Most beautiful small birds - Sykalo Eugen 2024

Bay-headed Tanager (Tangara gyrola)


  • Species name: Bay-headed Tanager
  • Scientific name: Tangara gyrola
  • Family: Thraupidae (Tanagers)
  • Order: Passeriformes (Songbirds)
  • Subclass: Neornithes (Modern birds)
  • Class: Aves (Birds)


  • Size: Medium-sized tanager, about 14-16 cm (5.5-6.3 in) long with a wingspan of 24-28 cm (9.4-11 in).
  • Body shape: Stocky and robust, with a large head, short neck, thick bill, and a short, square tail.
  • Plumage color:

Males (breeding season): Striking contrast of a bright bay head and chestnut throat against green upperparts and yellow underparts. Black wings with green edges.

Females and non-breeding males: Less colorful, with olive-green head and upperparts, yellow underparts, and two pale wing bars.

  • Beak: Short, thick, and conical, black in color, suitable for crushing fruits and seeds.
  • Legs: Short and dark gray.
  • Tail: Short and square-tipped.


  • Method of feeding: Primarily frugivorous, eating a variety of fruits and berries. Also gleans insects and seeds from foliage.
  • Reproduction: Builds cup-shaped nests in trees or shrubs. Lays 2-3 pale blue eggs with dark markings. Both parents care for the young.
  • Movement: Resident in most of its range, with some local movement in response to food availability.
  • Communication: Loud, high-pitched song with whistles and trills. Males sing to defend territory and attract mates.
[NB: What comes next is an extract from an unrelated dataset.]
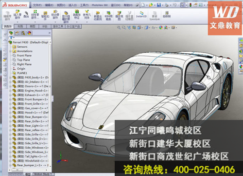
Task: Click the feature tree horizontal scrollbar
Action: (29, 170)
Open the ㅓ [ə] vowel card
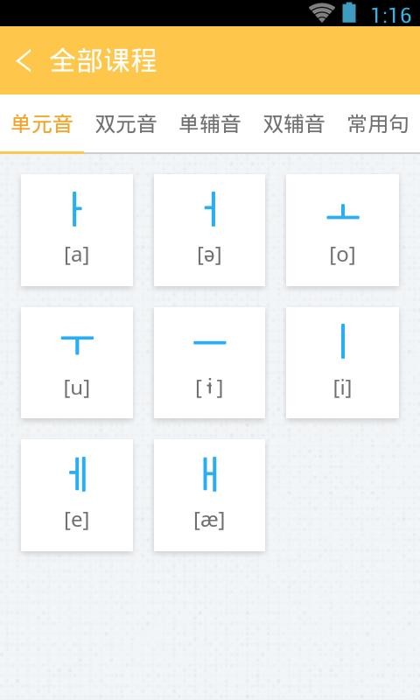The height and width of the screenshot is (700, 420). [209, 230]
  • Habitat: Rainforests, woodlands, scrublands, and gardens with abundant fruit trees.
  • Diet: Primarily fruits and berries, but also insects, seeds, and nectar.
  • Hunting methods: Gleans food from foliage, occasionally catches insects in mid-air, and may forage on the ground for fallen fruit.

Distribution: Found in Central and South America from Costa Rica to Bolivia and north-western Brazil, and on Trinidad.

The Bay-headed Tanager, with its electric turquoise head, dazzling plumage, and vibrant personality, is a crown jewel of the South American rainforests. But beneath its stunning beauty lies a scientific powerhouse packed with fascinating facts and electrifying quirks. Brace yourself for a tropical avian adventure:

A Flash of Turquoise Thunder: Forget slow and steady; the Bay-headed Tanager is a speed demon of the canopy. They zip through the leaves with acrobatic grace, chasing insects and navigating dense foliage with lightning-fast precision. Think of them as feathered Ferraris in emerald green racetracks!

Fruity Feasts with a Twist: While insects are their staple food, Bay-headed Tanagers have a sweet tooth for fruit. They'll sling berries and fruits with their beaks, launching them against branches to break them open, revealing the juicy goodness within. Talk about feathered food fighters with a tropical flavor!

Melodious Mimicry Master: The Bay-headed Tanager's song isn't just a chirpy tune; it's a musical masterpiece of mimicry. They can seamlessly incorporate the calls of other birds, frogs, and even insects into their songs, creating a sonic jungle remix that's both impressive and sometimes hilarious. Imagine a bird singing a feathered mashup of the rainforest choir!

Unexpected Socialites: These vibrant birds might surprise you with their social side. Despite their territorial tendencies, they often form loose flocks outside of breeding periods. They share feeding grounds, preen each other's feathers, and even engage in playful chases, showcasing their hidden communal spirit. Talk about a feathered jungle party!

Family Feud (with Feathers): While Bay-headed Tanagers typically raise their young in peace, things can get messy when resources are scarce. Siblings engage in feathered food fights, pushing and shoving each other to get the best bites from their parents. It's like avian sibling rivalry played out in the emerald canopy!

Electric Personality (Maybe): Recent research suggests the Bay-headed Tanager might have a unique way of communicating. Some scientists believe they generate weak electric fields with their feathers, potentially used for territorial defense or mate selection. Imagine birds sending out feathered Morse code with a tropical vibe!

Symbiotic Symphony: Bay-headed Tanagers play a crucial role in the delicate ecosystem of the rainforest. By dispersing seeds through their droppings, they help regenerate the very forests they call home. It's a beautiful dance of life, with feathered jewels contributing to the emerald tapestry of the jungle.